A comparison of the electrochemical properties of a series of dinuclear complexes [M₂(L)(RCO₂)₂]⁺ with M = Mn or Co, L = 2,6-bis(N,N-bis-(2-pyridylmethyl)-sulfonamido)-4-methylphenolato (bpsmp⁻) or 2,6-bis(N,N-bis(2-pyridylmethyl)aminomethyl)-4-tert-butylphenolato (bpbp⁻) and R = H, CH₃, CF₃ or 3,4-dimethoxybenzoate demonstrates: (i) The electron-withdrawing sulfonyl groups in the backbone of bpsmp⁻ stabilize the [M₂(bpsmp)(RCO₂)₂]⁺ complexes in their M^II₂ oxidation state compared to their [M₂(bpbp)(RCO₂)₂]⁺ analogues. Manganese complexes are stabilised by approximately 550 mV and cobalt complexes by 650 mV. (ii) The auxiliary bridging carboxylato ligands further attenuate the metal-based redox chemistry. Substitution of two acetato for two trifluoroacetato ligands shifts redox couples by 300–400 mV. Within the working potential window, reversible or quasi-reversible M^IIM^III ↔ M^II₂ processes range from 0.31 to 1.41 V for the [Co₂(L)(RCO₂)₂]^+/2+ complexes and from 0.54 to 1.41 V for the [Mn₂(L)(RCO₂)₂]^+/2+ complexes versusAg/AgCl for E^°_ox(M^IIM^III/M^II₂). The extreme limits are defined by the complexes [M₂(bpbp)(CH₃CO₂)₂]⁺ and [M₂(bpsmp)(CF₃CO₂)₂]⁺ for both metal ions.
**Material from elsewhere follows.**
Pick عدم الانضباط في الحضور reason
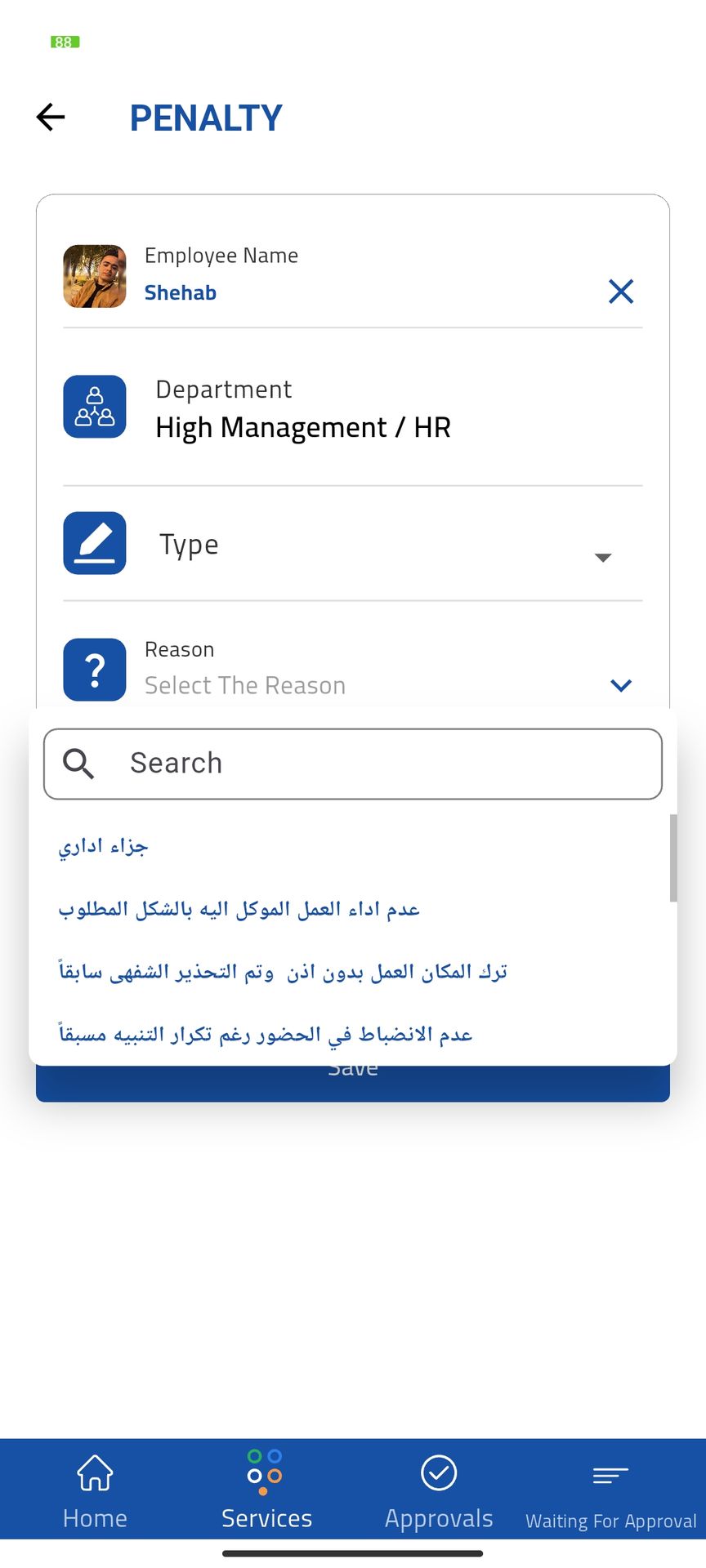The width and height of the screenshot is (706, 1568). (266, 1035)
Thus, tuning the ligand field in these dinuclear complexes makes possible a range of around 0.9 V and 1.49 V for the one-electron E^°_ox(M^IIM^III/M^II₂) couple of the Mn and Co complexes, respectively. The second one-electron process, M^IIM^III ↔ M^III₂ was also observed in some cases. The lowest potential recorded for the E°(M^III₂/M^IIM^III) couple was 0.63 V for [Co₂(bpbp)(CH₃CO₂)₂]²⁺ and the highest measurable potential was 2.23 V versusAg/AgCl for [Co₂(bpsmp)(CF₃CO₂)₂]²⁺.